Krebs ist neben Herz-Kreislauf-Erkrankungen eine der häufigsten Todesursachen in Deutschland. Im Jahr 2020 starben hierzulande mehr als 231.000 Menschen an den Folgen einer Krebserkrankung, das waren rund 23 % aller Sterbefälle in diesem Jahr. [1] Krebs ist damit einer der Hauptfaktoren für die Sterblichkeit in Deutschland und belastet als Volkskrankheit das Gesundheitssystem stark. Die Belastung ist auch deshalb so hoch, weil Krebspatienten oft eine besonders intensive Betreuung benötigen.
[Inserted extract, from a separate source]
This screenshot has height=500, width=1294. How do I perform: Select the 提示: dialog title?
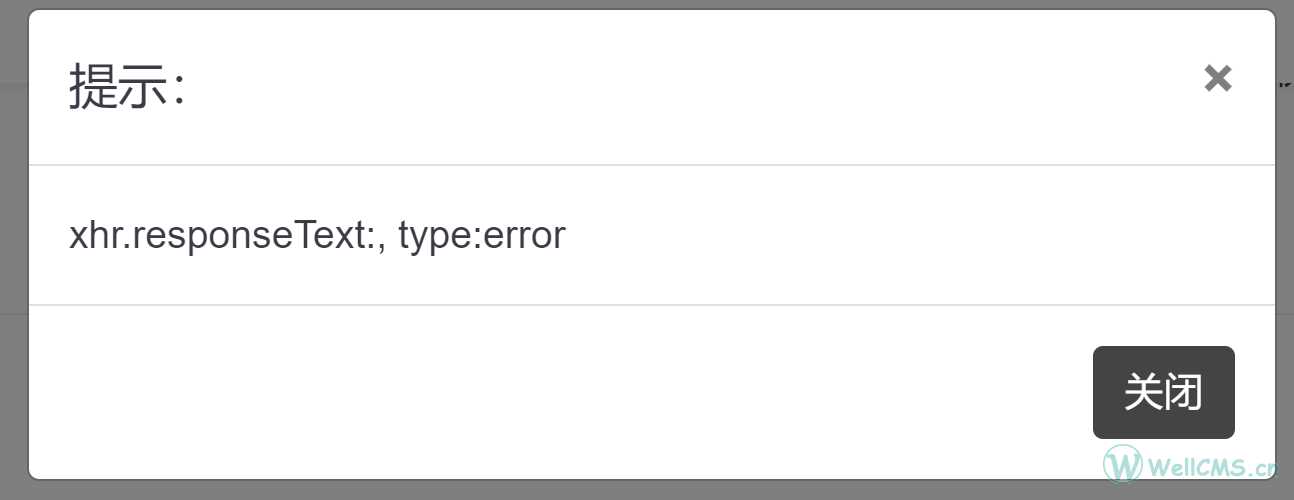coord(127,86)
Krebs gehört zu den typischen Alterskrankheiten, die aufgrund der gestiegenen Lebenserwartung immer häufiger auftreten. Krebs ist jedoch keine einzelne Krankheit, sondern ein Krankheitsbild, das auf zellulärer Ebene durch viele verschiedene Mechanismen verursacht wird. Dies ist auch einer der Gründe, warum Krebs so schwierig zu behandeln ist.
Zu den häufigsten Krebsarten gehören bösartige Tumore von Drüsen, insbesondere wenn diese unter dem Einfluss von Sexualhormonen stehen. So ist Prostatakrebs die häufigste Krebsart bei Männern, ähnlich wie Brustkrebs bei Frauen. Tatsächlich macht Brustkrebs etwa 30 % aller Krebsneuerkrankungen bei Frauen aus und ist auch die Krebsart, die für die meisten Todesfälle verantwortlich ist. [2]  
 

Den Krebs besser kennenlernen

Aufgrund der hohen Relevanz von Krebs wird von öffentlichen und privaten Forschungseinrichtungen viel Geld investiert, um die Krebsforschung voranzutreiben. Dabei geht es vor allem um die Behandlung, aber auch um die Diagnose von Krebs. Bei der Diagnose geht es nicht nur darum, dass Ärzte feststellen können, ob sich Krebszellen gebildet haben oder nicht, sondern auch darum, um welche Art von Krebs es sich handelt, denn Brustkrebs ist nicht gleich Brustkrebs. Jeder Krebs hat seine eigenen charakteristischen Mutationen, die im Zusammenspiel mit dem Immunsystem zu individuellen Symptomen führen. Genau genommen können sich sogar zwei Zellen desselben Tumors deutlich voneinander unterscheiden, weil sie zur Mutation neigen. Tumore können im Laufe der Zeit sogar eine Art Evolution durchlaufen und dadurch noch gefährlicher werden. Das gilt auch für alle anderen Krebsarten, wie Lungen- oder Darmkrebs.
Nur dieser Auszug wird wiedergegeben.